Auction officials downplayed the lackluster showing and highlighted the genres drawing top dollar bids.

"The big trend that I saw was that the surrealist works did very well, the other one was abstract art," said Sotheby's Latin American art chief Carmen Melian.

Lam painted "Sur Les Traces" after he returned to Cuba from Paris, where he belonged to the surrealist group led by Andre Breton.

"This work combines European elements of surrealism and of santeria," said Melian.

Like Haiti's voodoo, santeria mixes Roman Catholicism and West African religious traditions. Lam's grandmother was a santeria priestess, she added.

Horsetails, horns and flames evoke santeria in a dreamlike setting where fluid black strokes trace silhouettes of human extremities like eyes and fingers.

At $722,500, the second-best seller was "The Ordeal of Orwain," by Mexican surrealist Leonora Carrington. The 1959 painting portrays a Druid-like sacrifice of a legendary Welsh noble; a priestess with a cat-like face stirs a caldron.

A 1951 untitled work by Chilean surrealist Matta was another top seller at $692,500.

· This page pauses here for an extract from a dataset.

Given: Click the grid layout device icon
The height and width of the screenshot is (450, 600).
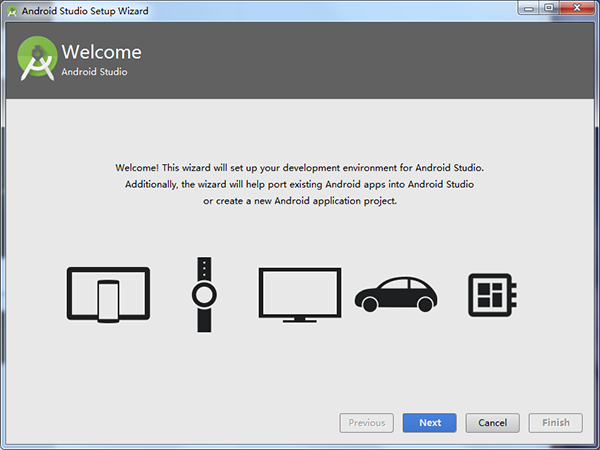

Mexican Diego Rivera's "Portrait of Gladys March" went to a North American private collector for $662,500. March was an American journalist who spent six months interviewing Rivera and the ghost writer of his autobiography.

The sale lot includes her notes and manuscript, which Melian called "a scholar's paradise," running to hundreds of pages packed in four boxes.

It also included a Rivera letter in which he describes March as a mischievous girl who grew to be a "pretty young woman."

Rivera's 1953 "Tejedora y los Ninos", or "Weaver and Children," valued at up to $1.3 million, failed to sell. For more than half a century it was only known to scholars via a grainy black and white photograph before resurfacing for sale.

Mexican cultural laws barred the work being taken abroad.

"That strongly affected the price because it really narrowed down the public (for it) ," said Melian.

The Sotheby's sale followed Christie's two-day Latin American auction, which sold $20.5 million and set 12 artist auction records. It sale ranked as its best auction in two years.

Christie's top-seller was the palm-sized 1938 painting "Survivor" painted by Frida Kahlo, Rivera's wife. It fetched $1.2 million.

Framed as a religious votive offering, it symbolizes her gratitude for surviving a suicide attempt and features a pre-Hispanic idol, according to Christie's. Kahlo had separated from Rivera after discovering his affair with her sister.